_Exercise aim_
Beneath this instruction is a block of data; output from it exactly the lines that run from the one containing "Select the CGX" through the one containing "Task: Click the megaphone", inclusive.

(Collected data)
━━━

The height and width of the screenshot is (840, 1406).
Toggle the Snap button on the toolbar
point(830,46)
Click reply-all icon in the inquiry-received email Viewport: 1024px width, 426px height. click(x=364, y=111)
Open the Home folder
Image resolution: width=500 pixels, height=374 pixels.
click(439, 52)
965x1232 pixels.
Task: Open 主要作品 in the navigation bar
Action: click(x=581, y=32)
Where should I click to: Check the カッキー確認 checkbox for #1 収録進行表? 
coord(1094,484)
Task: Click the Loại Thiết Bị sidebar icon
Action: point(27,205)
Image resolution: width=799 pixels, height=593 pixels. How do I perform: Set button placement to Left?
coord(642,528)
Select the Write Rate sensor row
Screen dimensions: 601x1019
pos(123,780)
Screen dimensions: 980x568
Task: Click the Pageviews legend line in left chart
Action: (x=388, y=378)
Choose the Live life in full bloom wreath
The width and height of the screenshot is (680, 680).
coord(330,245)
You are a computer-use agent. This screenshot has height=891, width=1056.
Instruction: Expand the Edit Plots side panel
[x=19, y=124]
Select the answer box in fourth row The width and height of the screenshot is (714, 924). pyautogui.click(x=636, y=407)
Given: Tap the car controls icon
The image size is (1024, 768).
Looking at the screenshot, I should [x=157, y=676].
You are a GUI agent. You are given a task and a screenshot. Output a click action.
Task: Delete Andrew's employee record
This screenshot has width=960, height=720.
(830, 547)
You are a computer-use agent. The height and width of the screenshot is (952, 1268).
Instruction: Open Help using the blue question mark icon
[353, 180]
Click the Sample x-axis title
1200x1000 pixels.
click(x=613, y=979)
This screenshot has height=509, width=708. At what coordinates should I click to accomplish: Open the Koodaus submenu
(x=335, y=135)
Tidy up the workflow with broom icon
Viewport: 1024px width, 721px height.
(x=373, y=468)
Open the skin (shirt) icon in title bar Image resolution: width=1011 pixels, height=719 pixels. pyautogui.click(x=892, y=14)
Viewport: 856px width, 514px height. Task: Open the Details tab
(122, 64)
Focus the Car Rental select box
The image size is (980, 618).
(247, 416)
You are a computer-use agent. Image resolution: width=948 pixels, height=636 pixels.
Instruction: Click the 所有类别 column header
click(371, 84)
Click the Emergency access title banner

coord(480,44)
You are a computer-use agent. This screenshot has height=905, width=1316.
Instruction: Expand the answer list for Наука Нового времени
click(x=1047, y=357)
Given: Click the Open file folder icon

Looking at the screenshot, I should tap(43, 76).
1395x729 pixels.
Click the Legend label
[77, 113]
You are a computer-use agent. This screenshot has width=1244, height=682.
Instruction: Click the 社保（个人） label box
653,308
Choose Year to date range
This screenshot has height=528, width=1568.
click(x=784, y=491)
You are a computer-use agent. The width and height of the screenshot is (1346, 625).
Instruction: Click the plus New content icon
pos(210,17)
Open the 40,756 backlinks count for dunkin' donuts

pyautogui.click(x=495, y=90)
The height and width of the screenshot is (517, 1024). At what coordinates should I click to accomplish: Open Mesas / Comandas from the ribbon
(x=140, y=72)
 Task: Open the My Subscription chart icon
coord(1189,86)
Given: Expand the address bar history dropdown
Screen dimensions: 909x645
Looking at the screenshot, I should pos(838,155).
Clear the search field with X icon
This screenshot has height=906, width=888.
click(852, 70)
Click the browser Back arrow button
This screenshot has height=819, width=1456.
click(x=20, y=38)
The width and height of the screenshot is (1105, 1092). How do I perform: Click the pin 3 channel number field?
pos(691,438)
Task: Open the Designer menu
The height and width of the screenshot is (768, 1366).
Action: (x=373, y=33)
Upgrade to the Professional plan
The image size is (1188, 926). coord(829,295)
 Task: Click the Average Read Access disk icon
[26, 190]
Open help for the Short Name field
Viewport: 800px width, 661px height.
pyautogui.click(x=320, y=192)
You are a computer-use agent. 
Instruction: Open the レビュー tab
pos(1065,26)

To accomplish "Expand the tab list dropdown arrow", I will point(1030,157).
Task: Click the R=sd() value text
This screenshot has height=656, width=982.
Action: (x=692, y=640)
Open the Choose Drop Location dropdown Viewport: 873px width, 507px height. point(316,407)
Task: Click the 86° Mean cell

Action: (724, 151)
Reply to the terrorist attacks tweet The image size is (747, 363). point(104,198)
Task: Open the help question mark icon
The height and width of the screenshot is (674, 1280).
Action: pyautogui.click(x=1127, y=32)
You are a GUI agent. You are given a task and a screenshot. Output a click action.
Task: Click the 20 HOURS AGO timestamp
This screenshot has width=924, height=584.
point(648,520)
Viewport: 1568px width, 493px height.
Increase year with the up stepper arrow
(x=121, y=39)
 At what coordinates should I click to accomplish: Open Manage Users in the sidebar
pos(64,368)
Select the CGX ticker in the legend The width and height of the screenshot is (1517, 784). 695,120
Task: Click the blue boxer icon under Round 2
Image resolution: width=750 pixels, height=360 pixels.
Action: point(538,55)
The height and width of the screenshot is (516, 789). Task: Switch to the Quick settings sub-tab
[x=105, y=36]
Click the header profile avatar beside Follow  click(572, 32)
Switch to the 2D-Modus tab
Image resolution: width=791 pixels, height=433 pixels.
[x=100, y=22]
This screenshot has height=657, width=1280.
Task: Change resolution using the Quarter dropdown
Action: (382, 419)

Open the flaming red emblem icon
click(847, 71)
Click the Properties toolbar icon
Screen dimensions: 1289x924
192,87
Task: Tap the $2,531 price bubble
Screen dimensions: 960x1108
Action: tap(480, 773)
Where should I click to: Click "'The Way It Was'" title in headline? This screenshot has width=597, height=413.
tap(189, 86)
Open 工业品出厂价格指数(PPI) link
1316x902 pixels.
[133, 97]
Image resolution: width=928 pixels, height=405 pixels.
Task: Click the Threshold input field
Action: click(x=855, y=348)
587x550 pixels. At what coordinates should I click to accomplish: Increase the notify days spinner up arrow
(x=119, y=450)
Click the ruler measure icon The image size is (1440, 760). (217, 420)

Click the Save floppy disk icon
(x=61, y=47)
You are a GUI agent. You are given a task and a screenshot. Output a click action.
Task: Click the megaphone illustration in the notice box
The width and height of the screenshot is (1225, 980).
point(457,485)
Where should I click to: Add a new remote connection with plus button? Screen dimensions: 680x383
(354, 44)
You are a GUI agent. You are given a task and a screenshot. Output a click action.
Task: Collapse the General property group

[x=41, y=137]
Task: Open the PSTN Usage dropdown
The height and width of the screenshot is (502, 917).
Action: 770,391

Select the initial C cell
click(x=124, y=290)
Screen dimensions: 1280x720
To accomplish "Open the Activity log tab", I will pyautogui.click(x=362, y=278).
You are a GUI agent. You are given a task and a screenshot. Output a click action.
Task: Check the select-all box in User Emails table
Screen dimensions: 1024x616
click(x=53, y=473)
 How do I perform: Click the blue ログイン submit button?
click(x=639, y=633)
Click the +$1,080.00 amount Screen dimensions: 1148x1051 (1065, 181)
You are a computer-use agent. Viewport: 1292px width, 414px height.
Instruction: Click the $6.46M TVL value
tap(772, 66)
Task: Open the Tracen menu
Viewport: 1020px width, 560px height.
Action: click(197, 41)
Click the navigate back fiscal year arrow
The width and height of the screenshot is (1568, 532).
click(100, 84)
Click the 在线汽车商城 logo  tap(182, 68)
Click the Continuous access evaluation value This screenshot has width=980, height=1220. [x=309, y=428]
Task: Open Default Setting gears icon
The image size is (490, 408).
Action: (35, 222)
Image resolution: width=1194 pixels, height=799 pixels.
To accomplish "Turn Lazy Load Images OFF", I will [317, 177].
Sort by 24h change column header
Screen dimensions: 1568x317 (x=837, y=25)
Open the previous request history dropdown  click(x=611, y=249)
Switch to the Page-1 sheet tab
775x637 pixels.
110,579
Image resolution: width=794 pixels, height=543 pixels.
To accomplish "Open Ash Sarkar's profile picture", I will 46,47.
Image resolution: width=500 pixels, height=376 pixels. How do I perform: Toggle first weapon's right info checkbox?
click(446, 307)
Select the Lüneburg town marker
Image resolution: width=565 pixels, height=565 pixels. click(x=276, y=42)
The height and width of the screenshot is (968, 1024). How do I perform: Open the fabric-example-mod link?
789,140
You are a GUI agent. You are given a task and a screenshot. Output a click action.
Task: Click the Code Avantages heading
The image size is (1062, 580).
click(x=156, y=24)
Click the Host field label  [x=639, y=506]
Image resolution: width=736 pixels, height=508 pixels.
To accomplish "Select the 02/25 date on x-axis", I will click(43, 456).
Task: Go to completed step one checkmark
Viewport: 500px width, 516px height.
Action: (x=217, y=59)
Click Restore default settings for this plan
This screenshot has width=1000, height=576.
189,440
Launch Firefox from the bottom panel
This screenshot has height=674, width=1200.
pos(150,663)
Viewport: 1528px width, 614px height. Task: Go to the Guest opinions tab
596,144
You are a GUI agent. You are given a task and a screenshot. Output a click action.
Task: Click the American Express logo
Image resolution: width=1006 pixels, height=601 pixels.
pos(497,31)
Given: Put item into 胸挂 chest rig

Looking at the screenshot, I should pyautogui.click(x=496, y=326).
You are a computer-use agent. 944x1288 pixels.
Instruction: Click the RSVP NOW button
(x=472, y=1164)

━━━

_Result_
Select the CGX ticker in the legend The width and height of the screenshot is (1517, 784). 695,120
Task: Click the blue boxer icon under Round 2
Image resolution: width=750 pixels, height=360 pixels.
Action: point(538,55)
The height and width of the screenshot is (516, 789). Task: Switch to the Quick settings sub-tab
[x=105, y=36]
Click the header profile avatar beside Follow  click(572, 32)
Switch to the 2D-Modus tab
Image resolution: width=791 pixels, height=433 pixels.
[x=100, y=22]
This screenshot has height=657, width=1280.
Task: Change resolution using the Quarter dropdown
Action: (382, 419)

Open the flaming red emblem icon
click(847, 71)
Click the Properties toolbar icon
Screen dimensions: 1289x924
192,87
Task: Tap the $2,531 price bubble
Screen dimensions: 960x1108
Action: tap(480, 773)
Where should I click to: Click "'The Way It Was'" title in headline? This screenshot has width=597, height=413.
tap(189, 86)
Open 工业品出厂价格指数(PPI) link
1316x902 pixels.
[133, 97]
Image resolution: width=928 pixels, height=405 pixels.
Task: Click the Threshold input field
Action: click(x=855, y=348)
587x550 pixels. At what coordinates should I click to accomplish: Increase the notify days spinner up arrow
(x=119, y=450)
Click the ruler measure icon The image size is (1440, 760). (217, 420)

Click the Save floppy disk icon
(x=61, y=47)
You are a GUI agent. You are given a task and a screenshot. Output a click action.
Task: Click the megaphone illustration in the notice box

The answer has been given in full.